ACTIVITY: Only the number is wanted: tally the lines below that contain the word "blue".

TASK MATERIAL:

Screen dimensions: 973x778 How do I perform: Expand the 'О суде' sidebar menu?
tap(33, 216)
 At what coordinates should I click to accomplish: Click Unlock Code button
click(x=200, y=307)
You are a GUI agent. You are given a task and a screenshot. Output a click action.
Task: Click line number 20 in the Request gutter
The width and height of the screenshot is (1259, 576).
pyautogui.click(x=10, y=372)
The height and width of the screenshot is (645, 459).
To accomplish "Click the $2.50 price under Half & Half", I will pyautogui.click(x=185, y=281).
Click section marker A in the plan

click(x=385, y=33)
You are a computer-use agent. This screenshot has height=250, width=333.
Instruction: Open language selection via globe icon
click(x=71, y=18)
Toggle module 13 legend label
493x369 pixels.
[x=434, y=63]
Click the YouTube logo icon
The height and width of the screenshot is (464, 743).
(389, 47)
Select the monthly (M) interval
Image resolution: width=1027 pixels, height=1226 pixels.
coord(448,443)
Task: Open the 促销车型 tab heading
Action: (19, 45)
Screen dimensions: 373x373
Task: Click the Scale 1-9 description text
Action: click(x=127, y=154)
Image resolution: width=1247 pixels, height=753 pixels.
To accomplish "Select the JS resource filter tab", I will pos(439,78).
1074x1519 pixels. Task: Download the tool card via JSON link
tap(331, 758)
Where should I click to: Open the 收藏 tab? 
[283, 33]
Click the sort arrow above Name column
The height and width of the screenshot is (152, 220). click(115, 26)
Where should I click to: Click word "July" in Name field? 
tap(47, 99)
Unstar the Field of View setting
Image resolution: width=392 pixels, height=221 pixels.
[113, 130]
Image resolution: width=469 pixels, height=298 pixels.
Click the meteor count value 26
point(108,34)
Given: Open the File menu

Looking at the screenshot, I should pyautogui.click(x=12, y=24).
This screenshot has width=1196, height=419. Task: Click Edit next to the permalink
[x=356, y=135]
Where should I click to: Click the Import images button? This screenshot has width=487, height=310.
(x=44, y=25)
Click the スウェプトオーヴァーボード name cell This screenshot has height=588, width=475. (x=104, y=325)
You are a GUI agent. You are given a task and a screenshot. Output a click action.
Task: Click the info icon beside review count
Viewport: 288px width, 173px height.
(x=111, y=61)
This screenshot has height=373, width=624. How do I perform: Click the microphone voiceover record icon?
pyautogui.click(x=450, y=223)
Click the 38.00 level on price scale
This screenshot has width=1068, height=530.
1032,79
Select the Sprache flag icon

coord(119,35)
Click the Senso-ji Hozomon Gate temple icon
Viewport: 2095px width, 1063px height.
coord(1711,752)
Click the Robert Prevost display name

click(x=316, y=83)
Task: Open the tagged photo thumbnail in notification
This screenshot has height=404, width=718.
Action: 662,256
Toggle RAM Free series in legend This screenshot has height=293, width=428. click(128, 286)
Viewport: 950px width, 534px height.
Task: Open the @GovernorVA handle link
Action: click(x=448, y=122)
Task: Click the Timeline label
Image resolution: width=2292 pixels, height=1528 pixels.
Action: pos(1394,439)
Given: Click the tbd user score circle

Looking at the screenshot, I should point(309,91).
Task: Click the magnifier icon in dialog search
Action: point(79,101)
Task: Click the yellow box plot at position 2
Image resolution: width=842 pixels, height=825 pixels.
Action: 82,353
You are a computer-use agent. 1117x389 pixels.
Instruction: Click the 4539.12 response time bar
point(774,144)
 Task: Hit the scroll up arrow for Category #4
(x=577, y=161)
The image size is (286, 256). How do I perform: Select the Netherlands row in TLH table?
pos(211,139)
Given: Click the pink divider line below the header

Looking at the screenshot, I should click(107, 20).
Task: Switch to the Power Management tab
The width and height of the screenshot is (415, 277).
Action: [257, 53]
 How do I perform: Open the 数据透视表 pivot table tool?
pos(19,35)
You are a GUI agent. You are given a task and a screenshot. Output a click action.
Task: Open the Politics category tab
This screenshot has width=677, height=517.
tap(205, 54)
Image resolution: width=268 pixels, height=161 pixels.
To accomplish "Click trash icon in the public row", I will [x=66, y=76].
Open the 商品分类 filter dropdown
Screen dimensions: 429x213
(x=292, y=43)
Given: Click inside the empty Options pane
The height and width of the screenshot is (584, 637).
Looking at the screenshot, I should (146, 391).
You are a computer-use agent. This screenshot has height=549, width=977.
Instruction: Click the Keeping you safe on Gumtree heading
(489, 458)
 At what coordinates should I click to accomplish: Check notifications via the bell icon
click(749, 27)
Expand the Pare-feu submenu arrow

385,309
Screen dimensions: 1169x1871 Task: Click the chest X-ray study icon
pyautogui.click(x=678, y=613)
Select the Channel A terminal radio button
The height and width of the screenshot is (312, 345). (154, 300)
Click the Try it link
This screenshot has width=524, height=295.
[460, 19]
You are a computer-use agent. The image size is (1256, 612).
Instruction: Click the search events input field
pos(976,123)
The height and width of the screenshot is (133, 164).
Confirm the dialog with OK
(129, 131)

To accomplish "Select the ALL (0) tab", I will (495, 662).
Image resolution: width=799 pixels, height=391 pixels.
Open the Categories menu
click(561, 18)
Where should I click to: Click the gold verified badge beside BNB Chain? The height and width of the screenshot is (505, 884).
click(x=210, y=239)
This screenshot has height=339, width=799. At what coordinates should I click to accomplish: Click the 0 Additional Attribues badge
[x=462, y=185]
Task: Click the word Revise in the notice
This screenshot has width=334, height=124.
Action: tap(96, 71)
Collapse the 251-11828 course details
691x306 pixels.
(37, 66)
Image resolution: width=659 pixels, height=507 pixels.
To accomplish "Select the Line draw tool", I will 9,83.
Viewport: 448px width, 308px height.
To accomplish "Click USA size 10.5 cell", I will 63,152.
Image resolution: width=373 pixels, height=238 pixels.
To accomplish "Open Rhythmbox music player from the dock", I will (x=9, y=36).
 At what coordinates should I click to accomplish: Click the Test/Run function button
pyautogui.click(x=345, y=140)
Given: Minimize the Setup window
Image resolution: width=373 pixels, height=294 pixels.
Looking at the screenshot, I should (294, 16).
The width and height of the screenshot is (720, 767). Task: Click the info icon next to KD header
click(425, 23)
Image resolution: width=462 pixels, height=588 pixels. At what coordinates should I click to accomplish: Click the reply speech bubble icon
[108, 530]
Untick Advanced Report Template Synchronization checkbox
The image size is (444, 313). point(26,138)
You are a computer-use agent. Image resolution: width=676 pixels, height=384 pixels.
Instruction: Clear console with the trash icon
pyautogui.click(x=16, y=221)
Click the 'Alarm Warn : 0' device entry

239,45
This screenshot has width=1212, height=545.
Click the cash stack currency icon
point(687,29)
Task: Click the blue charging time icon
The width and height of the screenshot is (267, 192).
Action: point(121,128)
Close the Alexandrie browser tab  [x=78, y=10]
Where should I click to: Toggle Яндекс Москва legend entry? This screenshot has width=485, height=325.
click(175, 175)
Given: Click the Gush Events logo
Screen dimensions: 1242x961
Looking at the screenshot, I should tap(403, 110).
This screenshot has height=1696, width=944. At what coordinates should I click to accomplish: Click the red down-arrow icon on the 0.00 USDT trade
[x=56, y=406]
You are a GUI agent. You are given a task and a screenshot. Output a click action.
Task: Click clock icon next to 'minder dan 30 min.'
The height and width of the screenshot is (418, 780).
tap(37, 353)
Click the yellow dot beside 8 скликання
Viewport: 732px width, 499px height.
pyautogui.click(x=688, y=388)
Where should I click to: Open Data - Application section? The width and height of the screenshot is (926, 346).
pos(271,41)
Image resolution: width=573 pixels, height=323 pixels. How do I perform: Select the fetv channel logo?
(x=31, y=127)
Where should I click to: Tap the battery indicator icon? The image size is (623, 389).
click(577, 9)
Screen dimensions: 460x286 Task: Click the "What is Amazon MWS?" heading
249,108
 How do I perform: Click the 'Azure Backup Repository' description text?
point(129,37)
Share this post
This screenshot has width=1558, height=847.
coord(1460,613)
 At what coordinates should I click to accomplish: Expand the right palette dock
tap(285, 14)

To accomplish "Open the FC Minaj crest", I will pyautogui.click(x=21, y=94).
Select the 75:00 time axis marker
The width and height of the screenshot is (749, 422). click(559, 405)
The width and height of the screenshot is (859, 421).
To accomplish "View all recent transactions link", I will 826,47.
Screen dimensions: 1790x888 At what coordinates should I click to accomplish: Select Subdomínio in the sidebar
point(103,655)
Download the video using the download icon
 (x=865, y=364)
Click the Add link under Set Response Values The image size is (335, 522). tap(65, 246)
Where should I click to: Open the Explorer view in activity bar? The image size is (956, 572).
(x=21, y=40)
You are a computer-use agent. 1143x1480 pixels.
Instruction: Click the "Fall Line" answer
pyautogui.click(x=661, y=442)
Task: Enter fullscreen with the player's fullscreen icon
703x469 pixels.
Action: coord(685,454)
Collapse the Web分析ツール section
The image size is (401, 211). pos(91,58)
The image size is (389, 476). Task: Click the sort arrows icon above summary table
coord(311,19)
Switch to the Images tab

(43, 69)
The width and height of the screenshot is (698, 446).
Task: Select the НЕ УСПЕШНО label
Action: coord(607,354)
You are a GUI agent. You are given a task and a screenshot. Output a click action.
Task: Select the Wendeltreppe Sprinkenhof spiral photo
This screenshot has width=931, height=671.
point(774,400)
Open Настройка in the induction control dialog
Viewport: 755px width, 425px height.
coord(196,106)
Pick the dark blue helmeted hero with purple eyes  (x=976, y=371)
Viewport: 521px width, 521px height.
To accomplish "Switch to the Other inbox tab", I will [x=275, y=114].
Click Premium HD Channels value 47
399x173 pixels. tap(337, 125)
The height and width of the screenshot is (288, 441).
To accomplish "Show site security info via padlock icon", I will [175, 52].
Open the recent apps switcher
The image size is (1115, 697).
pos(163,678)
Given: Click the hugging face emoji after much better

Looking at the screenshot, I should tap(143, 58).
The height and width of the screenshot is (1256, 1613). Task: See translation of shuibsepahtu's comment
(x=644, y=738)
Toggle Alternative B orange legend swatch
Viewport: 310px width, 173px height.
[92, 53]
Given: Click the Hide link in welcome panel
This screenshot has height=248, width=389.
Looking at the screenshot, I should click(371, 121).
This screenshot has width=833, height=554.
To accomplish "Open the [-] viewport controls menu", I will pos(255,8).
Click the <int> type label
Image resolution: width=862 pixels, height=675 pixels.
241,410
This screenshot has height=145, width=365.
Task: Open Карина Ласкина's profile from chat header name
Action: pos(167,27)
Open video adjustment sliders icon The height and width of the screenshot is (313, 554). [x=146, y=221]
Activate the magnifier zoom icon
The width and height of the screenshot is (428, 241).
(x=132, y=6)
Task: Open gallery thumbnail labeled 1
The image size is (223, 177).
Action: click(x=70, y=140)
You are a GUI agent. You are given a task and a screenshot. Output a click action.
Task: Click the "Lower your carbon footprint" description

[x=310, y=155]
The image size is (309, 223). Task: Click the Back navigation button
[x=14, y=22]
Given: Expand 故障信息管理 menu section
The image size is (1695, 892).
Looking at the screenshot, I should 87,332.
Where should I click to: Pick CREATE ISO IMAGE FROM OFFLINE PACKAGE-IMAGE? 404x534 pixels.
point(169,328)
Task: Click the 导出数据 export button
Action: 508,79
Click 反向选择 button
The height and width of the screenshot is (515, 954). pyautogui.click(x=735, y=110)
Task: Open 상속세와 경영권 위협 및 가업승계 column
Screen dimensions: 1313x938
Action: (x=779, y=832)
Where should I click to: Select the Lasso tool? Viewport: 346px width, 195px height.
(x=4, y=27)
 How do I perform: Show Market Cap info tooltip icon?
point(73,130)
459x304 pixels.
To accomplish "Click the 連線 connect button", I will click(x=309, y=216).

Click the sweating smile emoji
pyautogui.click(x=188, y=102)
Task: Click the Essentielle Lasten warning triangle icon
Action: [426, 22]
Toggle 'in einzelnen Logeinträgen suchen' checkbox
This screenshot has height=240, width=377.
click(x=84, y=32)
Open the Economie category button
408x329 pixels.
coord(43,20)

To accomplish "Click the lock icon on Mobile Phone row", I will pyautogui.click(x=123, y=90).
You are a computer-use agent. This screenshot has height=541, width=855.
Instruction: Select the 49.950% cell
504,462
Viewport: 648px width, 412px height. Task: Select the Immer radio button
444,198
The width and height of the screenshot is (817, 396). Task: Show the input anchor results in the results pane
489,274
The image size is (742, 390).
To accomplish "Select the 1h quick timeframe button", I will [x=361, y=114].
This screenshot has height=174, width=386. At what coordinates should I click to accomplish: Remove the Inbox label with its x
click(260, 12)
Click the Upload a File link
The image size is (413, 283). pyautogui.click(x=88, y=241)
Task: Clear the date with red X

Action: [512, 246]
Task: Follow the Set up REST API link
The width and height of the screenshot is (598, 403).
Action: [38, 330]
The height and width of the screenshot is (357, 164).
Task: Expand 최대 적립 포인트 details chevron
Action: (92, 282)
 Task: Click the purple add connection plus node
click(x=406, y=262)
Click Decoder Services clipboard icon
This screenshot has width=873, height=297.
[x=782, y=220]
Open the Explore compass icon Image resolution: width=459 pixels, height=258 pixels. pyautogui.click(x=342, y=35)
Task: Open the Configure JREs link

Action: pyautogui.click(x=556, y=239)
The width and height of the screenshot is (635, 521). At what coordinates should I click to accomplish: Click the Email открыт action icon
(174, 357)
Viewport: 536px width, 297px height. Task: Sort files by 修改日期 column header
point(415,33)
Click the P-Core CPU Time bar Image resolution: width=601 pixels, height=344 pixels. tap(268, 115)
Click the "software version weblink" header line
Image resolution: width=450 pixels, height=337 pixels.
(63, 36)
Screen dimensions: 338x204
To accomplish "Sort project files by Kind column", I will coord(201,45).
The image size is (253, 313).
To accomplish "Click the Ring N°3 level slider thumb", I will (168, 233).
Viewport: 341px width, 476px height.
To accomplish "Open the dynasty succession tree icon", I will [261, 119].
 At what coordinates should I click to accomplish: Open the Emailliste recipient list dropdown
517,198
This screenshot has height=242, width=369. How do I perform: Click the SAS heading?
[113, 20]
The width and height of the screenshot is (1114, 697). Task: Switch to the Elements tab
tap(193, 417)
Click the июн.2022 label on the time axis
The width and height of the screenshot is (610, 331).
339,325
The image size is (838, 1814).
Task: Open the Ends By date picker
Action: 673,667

FINISHED EXERCISE: 2